- [Exercise instructions]
Rewrite everything from the start of the records down to the line containing "(472, 454).", both ends included, with the requests kept unchanged. Multiply each coordinate in the answers by 0.65 and round it to a whole number, with halves rounding up.

- [Data rows]
⟨
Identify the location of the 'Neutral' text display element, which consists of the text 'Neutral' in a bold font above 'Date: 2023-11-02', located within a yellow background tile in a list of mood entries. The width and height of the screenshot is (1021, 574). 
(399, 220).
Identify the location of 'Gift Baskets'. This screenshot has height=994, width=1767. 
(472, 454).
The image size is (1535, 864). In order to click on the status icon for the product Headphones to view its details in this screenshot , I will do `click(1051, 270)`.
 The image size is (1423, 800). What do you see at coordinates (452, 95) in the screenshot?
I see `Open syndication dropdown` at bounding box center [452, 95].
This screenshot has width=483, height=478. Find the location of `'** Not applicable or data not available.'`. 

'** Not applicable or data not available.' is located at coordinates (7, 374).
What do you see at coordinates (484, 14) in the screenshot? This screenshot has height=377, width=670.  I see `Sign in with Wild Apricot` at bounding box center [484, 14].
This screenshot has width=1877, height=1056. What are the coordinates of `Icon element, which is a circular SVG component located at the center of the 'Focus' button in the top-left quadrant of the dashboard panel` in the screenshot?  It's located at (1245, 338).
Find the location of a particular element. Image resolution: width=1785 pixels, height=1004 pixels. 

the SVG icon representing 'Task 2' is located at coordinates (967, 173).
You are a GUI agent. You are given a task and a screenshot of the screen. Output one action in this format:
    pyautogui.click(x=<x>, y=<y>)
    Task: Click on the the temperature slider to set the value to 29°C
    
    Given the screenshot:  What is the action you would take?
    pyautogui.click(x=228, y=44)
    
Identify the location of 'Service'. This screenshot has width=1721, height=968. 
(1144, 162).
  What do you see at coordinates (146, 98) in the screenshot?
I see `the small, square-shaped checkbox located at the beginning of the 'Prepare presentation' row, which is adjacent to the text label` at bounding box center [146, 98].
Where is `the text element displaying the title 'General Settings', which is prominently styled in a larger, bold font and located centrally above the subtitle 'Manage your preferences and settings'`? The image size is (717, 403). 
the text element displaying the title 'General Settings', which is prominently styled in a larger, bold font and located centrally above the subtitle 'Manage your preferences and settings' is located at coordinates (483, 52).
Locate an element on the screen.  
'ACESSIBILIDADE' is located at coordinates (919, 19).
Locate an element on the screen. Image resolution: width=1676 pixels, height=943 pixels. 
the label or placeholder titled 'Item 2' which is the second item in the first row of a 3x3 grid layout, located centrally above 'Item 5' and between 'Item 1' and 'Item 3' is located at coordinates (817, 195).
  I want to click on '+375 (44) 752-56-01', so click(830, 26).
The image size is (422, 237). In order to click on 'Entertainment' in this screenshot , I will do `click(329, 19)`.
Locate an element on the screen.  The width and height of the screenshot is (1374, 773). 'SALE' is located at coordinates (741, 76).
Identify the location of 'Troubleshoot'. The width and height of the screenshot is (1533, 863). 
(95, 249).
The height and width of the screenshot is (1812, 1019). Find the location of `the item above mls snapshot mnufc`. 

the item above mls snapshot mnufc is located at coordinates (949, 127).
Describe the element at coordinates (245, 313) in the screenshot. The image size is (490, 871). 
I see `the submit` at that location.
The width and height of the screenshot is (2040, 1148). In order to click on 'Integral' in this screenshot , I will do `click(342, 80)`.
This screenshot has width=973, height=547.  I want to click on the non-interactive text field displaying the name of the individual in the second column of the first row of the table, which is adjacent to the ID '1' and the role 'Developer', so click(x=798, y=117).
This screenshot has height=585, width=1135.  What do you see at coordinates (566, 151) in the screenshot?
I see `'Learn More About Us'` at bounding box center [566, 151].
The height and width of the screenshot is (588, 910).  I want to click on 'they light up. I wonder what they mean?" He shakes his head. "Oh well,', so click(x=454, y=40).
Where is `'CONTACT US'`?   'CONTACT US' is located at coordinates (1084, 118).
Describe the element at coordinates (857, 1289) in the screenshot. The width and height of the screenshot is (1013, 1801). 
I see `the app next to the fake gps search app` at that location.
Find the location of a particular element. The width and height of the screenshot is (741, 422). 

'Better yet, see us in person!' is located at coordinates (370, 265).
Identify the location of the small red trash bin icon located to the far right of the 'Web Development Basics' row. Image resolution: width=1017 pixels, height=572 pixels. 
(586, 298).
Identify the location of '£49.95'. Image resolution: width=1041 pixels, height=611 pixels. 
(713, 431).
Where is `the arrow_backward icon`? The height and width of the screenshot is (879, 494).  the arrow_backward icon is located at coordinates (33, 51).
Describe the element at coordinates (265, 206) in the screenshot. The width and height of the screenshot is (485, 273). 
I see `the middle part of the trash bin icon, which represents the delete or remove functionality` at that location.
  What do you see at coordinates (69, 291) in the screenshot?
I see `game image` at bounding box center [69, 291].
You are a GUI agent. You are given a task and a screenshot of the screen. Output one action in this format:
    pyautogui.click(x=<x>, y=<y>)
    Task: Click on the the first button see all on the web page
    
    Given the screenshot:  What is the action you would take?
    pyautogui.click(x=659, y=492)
⟩
- [The solution]
Identify the location of the 'Neutral' text display element, which consists of the text 'Neutral' in a bold font above 'Date: 2023-11-02', located within a yellow background tile in a list of mood entries. The width and height of the screenshot is (1021, 574). 
(259, 143).
Identify the location of 'Gift Baskets'. This screenshot has height=994, width=1767. 
(307, 295).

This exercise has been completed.